EXERCISE OBJECTIVE. Give back the data below exactly as it was given.

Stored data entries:

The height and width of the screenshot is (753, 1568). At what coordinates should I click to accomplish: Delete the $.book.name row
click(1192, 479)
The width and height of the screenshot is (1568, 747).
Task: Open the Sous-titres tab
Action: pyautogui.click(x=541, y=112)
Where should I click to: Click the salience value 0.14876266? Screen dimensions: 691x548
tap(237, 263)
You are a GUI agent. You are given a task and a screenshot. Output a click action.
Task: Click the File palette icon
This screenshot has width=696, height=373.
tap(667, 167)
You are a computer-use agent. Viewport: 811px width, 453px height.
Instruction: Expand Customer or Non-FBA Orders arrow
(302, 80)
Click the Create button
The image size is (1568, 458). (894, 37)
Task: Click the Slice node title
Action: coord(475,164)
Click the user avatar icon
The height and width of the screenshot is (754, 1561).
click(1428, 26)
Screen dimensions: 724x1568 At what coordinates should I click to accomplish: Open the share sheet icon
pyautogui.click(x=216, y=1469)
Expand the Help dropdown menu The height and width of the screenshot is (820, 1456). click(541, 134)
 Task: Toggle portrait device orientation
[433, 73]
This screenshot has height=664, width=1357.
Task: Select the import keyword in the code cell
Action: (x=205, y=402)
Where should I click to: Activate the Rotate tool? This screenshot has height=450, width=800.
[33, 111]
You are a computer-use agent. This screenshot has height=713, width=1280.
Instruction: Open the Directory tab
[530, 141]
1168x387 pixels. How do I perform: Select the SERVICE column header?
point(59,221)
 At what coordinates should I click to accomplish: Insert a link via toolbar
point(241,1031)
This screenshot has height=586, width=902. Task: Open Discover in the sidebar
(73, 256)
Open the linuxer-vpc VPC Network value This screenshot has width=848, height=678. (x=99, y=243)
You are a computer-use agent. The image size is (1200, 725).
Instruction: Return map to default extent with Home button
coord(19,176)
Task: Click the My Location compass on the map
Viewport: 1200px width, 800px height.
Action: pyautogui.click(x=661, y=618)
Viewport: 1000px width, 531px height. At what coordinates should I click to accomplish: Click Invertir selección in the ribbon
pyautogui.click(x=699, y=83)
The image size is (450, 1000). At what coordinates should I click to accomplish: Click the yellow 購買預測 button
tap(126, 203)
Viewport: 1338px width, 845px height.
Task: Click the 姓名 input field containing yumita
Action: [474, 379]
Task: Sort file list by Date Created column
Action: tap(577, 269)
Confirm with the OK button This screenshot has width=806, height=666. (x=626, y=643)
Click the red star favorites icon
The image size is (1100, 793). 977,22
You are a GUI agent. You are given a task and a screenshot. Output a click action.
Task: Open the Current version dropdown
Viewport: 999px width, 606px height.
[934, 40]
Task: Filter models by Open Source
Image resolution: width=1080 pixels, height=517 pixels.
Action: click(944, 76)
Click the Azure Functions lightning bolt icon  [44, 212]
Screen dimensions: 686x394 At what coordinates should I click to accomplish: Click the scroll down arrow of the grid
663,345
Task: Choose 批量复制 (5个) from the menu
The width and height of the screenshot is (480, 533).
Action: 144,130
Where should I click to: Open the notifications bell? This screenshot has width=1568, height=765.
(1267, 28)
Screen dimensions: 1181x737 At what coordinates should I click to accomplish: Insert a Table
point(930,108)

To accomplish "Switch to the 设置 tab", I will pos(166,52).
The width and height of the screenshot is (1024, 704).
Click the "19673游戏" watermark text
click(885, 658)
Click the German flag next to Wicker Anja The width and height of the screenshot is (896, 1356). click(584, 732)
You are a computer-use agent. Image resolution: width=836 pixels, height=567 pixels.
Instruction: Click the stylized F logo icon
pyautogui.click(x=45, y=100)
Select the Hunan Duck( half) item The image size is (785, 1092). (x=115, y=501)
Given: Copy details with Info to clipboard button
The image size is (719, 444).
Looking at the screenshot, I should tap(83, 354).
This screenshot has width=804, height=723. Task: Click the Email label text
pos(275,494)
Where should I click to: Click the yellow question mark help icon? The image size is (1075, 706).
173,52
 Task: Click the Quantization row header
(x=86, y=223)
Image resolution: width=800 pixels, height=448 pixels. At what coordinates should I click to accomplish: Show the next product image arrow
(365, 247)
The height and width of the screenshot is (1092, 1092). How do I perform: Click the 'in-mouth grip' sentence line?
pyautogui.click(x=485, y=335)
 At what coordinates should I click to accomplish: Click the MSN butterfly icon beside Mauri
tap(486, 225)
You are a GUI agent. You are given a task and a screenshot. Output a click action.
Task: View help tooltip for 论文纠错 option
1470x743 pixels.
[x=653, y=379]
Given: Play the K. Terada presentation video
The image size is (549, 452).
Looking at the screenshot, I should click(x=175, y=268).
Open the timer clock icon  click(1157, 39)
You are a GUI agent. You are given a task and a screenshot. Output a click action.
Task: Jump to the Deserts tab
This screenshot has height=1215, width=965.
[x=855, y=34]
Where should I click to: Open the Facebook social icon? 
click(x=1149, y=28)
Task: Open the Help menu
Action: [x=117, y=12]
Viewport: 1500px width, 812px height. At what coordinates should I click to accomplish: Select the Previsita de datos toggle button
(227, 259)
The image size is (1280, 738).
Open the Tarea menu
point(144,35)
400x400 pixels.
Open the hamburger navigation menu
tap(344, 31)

OUTPUT BELOW.
The height and width of the screenshot is (753, 1568). At what coordinates should I click to accomplish: Delete the $.book.name row
click(1192, 479)
The width and height of the screenshot is (1568, 747).
Task: Open the Sous-titres tab
Action: pyautogui.click(x=541, y=112)
Where should I click to: Click the salience value 0.14876266? Screen dimensions: 691x548
tap(237, 263)
You are a GUI agent. You are given a task and a screenshot. Output a click action.
Task: Click the File palette icon
This screenshot has width=696, height=373.
tap(667, 167)
You are a computer-use agent. Viewport: 811px width, 453px height.
Instruction: Expand Customer or Non-FBA Orders arrow
(302, 80)
Click the Create button
The image size is (1568, 458). (894, 37)
Task: Click the Slice node title
Action: coord(475,164)
Click the user avatar icon
The height and width of the screenshot is (754, 1561).
click(1428, 26)
Screen dimensions: 724x1568 At what coordinates should I click to accomplish: Open the share sheet icon
pyautogui.click(x=216, y=1469)
Expand the Help dropdown menu The height and width of the screenshot is (820, 1456). click(541, 134)
 Task: Toggle portrait device orientation
[433, 73]
This screenshot has height=664, width=1357.
Task: Select the import keyword in the code cell
Action: (x=205, y=402)
Where should I click to: Activate the Rotate tool? This screenshot has height=450, width=800.
[33, 111]
You are a computer-use agent. This screenshot has height=713, width=1280.
Instruction: Open the Directory tab
[530, 141]
1168x387 pixels. How do I perform: Select the SERVICE column header?
point(59,221)
 At what coordinates should I click to accomplish: Insert a link via toolbar
point(241,1031)
This screenshot has height=586, width=902. Task: Open Discover in the sidebar
(73, 256)
Open the linuxer-vpc VPC Network value This screenshot has width=848, height=678. (x=99, y=243)
You are a computer-use agent. The image size is (1200, 725).
Instruction: Return map to default extent with Home button
coord(19,176)
Task: Click the My Location compass on the map
Viewport: 1200px width, 800px height.
Action: pyautogui.click(x=661, y=618)
Viewport: 1000px width, 531px height. At what coordinates should I click to accomplish: Click Invertir selección in the ribbon
pyautogui.click(x=699, y=83)
The image size is (450, 1000). At what coordinates should I click to accomplish: Click the yellow 購買預測 button
tap(126, 203)
Viewport: 1338px width, 845px height.
Task: Click the 姓名 input field containing yumita
Action: [474, 379]
Task: Sort file list by Date Created column
Action: tap(577, 269)
Confirm with the OK button This screenshot has width=806, height=666. (x=626, y=643)
Click the red star favorites icon
The image size is (1100, 793). 977,22
You are a GUI agent. You are given a task and a screenshot. Output a click action.
Task: Open the Current version dropdown
Viewport: 999px width, 606px height.
[934, 40]
Task: Filter models by Open Source
Image resolution: width=1080 pixels, height=517 pixels.
Action: click(944, 76)
Click the Azure Functions lightning bolt icon  [44, 212]
Screen dimensions: 686x394 At what coordinates should I click to accomplish: Click the scroll down arrow of the grid
663,345
Task: Choose 批量复制 (5个) from the menu
The width and height of the screenshot is (480, 533).
Action: 144,130
Where should I click to: Open the notifications bell? This screenshot has width=1568, height=765.
(1267, 28)
Screen dimensions: 1181x737 At what coordinates should I click to accomplish: Insert a Table
point(930,108)

To accomplish "Switch to the 设置 tab", I will pos(166,52).
The width and height of the screenshot is (1024, 704).
Click the "19673游戏" watermark text
click(885, 658)
Click the German flag next to Wicker Anja The width and height of the screenshot is (896, 1356). click(584, 732)
You are a computer-use agent. Image resolution: width=836 pixels, height=567 pixels.
Instruction: Click the stylized F logo icon
pyautogui.click(x=45, y=100)
Select the Hunan Duck( half) item The image size is (785, 1092). (x=115, y=501)
Given: Copy details with Info to clipboard button
The image size is (719, 444).
Looking at the screenshot, I should tap(83, 354).
This screenshot has width=804, height=723. Task: Click the Email label text
pos(275,494)
Where should I click to: Click the yellow question mark help icon? The image size is (1075, 706).
173,52
 Task: Click the Quantization row header
(x=86, y=223)
Image resolution: width=800 pixels, height=448 pixels. At what coordinates should I click to accomplish: Show the next product image arrow
(365, 247)
The height and width of the screenshot is (1092, 1092). How do I perform: Click the 'in-mouth grip' sentence line?
pyautogui.click(x=485, y=335)
 At what coordinates should I click to accomplish: Click the MSN butterfly icon beside Mauri
tap(486, 225)
You are a GUI agent. You are given a task and a screenshot. Output a click action.
Task: View help tooltip for 论文纠错 option
1470x743 pixels.
[x=653, y=379]
Given: Play the K. Terada presentation video
The image size is (549, 452).
Looking at the screenshot, I should click(x=175, y=268).
Open the timer clock icon  click(1157, 39)
You are a GUI agent. You are given a task and a screenshot. Output a click action.
Task: Jump to the Deserts tab
This screenshot has height=1215, width=965.
[x=855, y=34]
Where should I click to: Open the Facebook social icon? 
click(x=1149, y=28)
Task: Open the Help menu
Action: [x=117, y=12]
Viewport: 1500px width, 812px height. At what coordinates should I click to accomplish: Select the Previsita de datos toggle button
(227, 259)
The image size is (1280, 738).
Open the Tarea menu
point(144,35)
400x400 pixels.
Open the hamburger navigation menu
tap(344, 31)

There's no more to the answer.